Continental rejects Schaeffler’s takeover bid

On July 16th, the Schaeffler Group informed Continental of its decision to make a cash offer of €69.37 per share to acquire the company.
According to Continental, Schaeffler is taking advantage of the current challenging equity market environment to avoid paying an appropriate premium to acquire control over a strongly positioned technology company.
Continental claims that Schaeffler secured access to 36% of the outstanding capital of Continental in an unlawful manner – with the help of derivative positions and collaborating banks. This would result in a comfortable voting majority at the shareholders meeting and may even lead to a qualified voting majority.
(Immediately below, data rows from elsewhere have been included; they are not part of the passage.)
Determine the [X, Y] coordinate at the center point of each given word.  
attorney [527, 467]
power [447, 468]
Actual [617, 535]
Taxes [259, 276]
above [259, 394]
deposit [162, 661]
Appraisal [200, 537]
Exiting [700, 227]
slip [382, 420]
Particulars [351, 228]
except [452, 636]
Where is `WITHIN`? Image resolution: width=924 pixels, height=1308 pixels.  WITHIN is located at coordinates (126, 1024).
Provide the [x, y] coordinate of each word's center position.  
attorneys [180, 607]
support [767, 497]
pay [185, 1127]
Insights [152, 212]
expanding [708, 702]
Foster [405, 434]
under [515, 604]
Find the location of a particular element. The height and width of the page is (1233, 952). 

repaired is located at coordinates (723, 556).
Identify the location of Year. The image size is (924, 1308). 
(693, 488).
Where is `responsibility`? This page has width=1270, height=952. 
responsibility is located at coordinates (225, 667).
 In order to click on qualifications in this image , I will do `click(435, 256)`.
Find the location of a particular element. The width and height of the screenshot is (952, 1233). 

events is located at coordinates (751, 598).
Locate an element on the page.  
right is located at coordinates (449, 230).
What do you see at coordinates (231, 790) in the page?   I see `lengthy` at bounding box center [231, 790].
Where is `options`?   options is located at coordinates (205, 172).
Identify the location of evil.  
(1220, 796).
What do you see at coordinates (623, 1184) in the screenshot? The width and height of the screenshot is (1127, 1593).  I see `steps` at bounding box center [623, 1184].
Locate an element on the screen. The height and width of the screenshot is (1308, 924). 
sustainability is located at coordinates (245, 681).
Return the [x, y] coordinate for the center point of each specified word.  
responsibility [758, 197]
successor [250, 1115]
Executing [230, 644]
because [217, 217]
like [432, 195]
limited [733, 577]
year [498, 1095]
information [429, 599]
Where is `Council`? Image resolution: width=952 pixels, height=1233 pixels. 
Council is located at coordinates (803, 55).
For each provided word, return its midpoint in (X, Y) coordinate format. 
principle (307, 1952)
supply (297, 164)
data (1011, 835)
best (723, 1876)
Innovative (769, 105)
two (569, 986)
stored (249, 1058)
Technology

WhileSchaeffler publicly declared its intention to achieve a minority position and leave the sound structure of Continental unchanged, Continental was willing to support a financial investment of 20% in the company.
However, when Schaeffler insisted on a controlling stake of more than 30%, Continental decided that such a deal would benefit Schaeffler but not Continental or its shareholders.
It's only a year ago that Continental made the biggest purchase in company history with the €11.4 billion acquisition of Siemens VDO Automotive -a move that shunted Continental into the Top 5 companies in this industry worldwide.
Contrary to Schaeffler's proposal, Continental believes it would be better off in the long run as a standalone company in its current form.